Please list each line in the listing below that contains the word "toolbar".

**ROWS**
-------------------------
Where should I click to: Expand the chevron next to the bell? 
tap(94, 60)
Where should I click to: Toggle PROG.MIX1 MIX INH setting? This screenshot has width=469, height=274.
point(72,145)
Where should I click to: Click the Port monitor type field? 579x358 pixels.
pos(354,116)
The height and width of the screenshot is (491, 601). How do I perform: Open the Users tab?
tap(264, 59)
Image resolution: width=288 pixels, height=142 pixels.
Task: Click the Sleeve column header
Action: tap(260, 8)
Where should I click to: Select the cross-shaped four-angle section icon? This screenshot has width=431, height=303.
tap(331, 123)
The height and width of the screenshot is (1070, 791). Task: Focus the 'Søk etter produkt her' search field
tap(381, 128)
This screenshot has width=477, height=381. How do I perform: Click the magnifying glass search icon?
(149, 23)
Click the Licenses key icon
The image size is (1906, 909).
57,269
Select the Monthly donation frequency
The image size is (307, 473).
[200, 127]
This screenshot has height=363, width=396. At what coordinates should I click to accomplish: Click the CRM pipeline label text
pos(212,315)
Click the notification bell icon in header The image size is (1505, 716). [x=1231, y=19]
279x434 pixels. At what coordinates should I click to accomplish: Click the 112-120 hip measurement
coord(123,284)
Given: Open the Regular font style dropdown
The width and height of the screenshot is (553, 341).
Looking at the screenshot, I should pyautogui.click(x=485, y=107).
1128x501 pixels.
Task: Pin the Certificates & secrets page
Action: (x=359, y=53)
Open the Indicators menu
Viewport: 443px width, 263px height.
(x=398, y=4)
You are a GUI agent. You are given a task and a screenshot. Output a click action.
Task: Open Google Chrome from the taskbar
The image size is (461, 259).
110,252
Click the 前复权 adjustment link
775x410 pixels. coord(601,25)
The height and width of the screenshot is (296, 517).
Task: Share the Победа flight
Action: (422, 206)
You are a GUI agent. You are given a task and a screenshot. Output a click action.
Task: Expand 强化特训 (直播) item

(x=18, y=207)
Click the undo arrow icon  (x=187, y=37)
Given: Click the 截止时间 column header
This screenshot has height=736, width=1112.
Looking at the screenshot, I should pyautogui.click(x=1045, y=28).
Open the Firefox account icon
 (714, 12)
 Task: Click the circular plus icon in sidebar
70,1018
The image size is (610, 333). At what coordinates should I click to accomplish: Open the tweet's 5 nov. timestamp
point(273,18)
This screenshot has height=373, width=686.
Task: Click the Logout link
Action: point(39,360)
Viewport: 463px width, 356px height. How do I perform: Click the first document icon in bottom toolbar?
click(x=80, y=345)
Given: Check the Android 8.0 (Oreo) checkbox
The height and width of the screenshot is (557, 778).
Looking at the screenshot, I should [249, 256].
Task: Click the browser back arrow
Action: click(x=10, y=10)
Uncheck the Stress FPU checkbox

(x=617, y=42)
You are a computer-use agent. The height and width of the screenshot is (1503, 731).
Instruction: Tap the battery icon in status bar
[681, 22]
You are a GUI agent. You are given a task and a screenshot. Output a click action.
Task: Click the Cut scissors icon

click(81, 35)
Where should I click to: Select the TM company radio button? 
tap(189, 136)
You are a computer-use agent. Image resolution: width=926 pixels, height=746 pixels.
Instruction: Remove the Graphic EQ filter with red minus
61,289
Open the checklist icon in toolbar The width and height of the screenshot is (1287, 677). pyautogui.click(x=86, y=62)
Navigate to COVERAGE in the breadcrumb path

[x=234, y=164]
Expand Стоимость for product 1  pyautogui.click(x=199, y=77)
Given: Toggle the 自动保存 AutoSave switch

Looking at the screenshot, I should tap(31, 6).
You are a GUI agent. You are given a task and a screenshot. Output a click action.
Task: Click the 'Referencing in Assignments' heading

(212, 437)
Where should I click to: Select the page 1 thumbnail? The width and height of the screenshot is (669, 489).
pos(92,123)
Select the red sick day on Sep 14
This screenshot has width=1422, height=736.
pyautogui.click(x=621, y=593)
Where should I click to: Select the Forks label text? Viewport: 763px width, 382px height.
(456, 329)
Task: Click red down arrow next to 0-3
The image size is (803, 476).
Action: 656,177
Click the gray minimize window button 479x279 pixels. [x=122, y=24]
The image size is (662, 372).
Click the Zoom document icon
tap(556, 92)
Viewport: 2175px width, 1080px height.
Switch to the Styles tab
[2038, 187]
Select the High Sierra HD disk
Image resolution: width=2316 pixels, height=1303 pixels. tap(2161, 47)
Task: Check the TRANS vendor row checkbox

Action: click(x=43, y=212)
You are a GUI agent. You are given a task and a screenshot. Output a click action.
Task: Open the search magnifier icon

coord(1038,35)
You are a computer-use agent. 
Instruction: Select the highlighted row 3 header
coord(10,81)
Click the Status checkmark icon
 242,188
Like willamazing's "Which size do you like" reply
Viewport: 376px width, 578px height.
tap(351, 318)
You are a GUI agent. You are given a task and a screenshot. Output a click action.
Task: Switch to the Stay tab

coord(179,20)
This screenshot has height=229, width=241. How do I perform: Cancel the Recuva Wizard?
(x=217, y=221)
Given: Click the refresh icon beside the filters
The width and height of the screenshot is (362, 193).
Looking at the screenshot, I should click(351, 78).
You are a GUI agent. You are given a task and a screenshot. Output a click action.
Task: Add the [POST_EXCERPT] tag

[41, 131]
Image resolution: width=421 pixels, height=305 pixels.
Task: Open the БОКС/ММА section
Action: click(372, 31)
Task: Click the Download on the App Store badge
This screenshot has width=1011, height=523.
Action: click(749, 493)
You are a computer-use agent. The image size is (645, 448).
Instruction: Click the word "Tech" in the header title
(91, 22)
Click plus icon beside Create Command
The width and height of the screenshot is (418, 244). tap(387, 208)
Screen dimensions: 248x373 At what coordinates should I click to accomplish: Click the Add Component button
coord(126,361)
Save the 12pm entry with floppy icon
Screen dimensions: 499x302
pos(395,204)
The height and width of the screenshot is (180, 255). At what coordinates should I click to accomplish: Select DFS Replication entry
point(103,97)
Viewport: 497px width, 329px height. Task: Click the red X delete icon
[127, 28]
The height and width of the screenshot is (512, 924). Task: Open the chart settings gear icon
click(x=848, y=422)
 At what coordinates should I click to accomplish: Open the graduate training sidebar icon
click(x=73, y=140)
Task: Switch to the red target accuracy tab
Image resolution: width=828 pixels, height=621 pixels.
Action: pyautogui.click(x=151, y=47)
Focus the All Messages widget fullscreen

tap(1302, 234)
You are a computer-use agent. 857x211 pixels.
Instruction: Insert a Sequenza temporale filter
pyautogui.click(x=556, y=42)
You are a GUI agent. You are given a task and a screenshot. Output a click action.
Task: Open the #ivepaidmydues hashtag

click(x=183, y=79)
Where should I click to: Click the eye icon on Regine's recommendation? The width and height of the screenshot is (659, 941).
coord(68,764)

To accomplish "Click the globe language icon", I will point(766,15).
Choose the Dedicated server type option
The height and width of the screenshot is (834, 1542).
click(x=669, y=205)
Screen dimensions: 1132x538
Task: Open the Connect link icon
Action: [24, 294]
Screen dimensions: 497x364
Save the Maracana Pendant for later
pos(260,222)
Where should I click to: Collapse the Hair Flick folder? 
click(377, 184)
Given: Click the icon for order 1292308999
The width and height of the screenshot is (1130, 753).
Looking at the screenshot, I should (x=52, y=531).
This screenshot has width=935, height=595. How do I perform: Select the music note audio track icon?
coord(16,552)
-------------------------
**REPLY TO THE TASK**
Viewport: 463px width, 356px height. How do I perform: Click the first document icon in bottom toolbar?
Open the checklist icon in toolbar The width and height of the screenshot is (1287, 677). pyautogui.click(x=86, y=62)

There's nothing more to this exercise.